Replicas of a suicide bomber's vest, a pipe bomb and a terrorist training manual are on display at a library in Singapore as part of a terrorism exhibition that opened Monday.

"The terrorist threat against Singapore is real," reads a sign at the entrance of the exhibition organized by the Internal Security Department at the downtown National Library.

The two-week display focuses on threats posed by the regional al-Qaida-linked militant group, Jemaah Islamiyah, or JI, which purportedly wants to establish an Islamic state spanning Indonesia, Malaysia, Singapore and the southern Philippines.

Since 2001, Singapore has arrested nearly 40 alleged JI members whom it accuses of hatching plots to blow up the U.S. Embassy, a U.S. naval base and other Western targets in Singapore.

Part of the exhibition includes the screening of a two-minute video allegedly taken by JI operatives here, which featured the embassies of the United States, Britain, Australia and Israel. The video was seized following arrests, organizers said.

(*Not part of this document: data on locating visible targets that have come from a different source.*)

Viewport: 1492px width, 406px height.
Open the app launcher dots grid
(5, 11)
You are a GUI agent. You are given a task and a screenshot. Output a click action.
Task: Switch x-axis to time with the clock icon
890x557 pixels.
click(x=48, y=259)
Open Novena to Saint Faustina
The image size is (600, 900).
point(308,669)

Analysts say the city-state's detentions significantly reduced JI's threat to the city-state, but that the organization's external operations still posed a danger.

"The resident threat against Singapore has been neutralized, but the Jemaah Islamiyah is still a very capable threat outside Singapore," said terror expert Rohan Gunaratna of the Institute of Defense and Strategic Studies in Singapore.

Gunaratna said Singapore's anti-terror measures served as a model for governments in the region because authorities also engaged the minority Muslim community through its leaders to quell the spread of extremist ideology.

"Singapore's threat has been reduced because the government has ideologically engaged the Muslim community and maintained effective operations on the ground with periodic arrests," he said.

Suspected terrorists are held under the country's Internal Security Act, which allows indefinite detention without trial.

The exhibition also details terror attacks on the island-republic, such as the 1974 bombing of an oil refinery by two ultra-leftist Japanese Red Army members and two Palestinian militants that damaged oil tanks. The bombers were granted safe passage out of Singapore in exchange for the release of hostages.

In 1991, Singapore security forces killed four Pakistani hijackers of a Singapore Airlines flight. The plane's 129 passengers and crew were unhurt.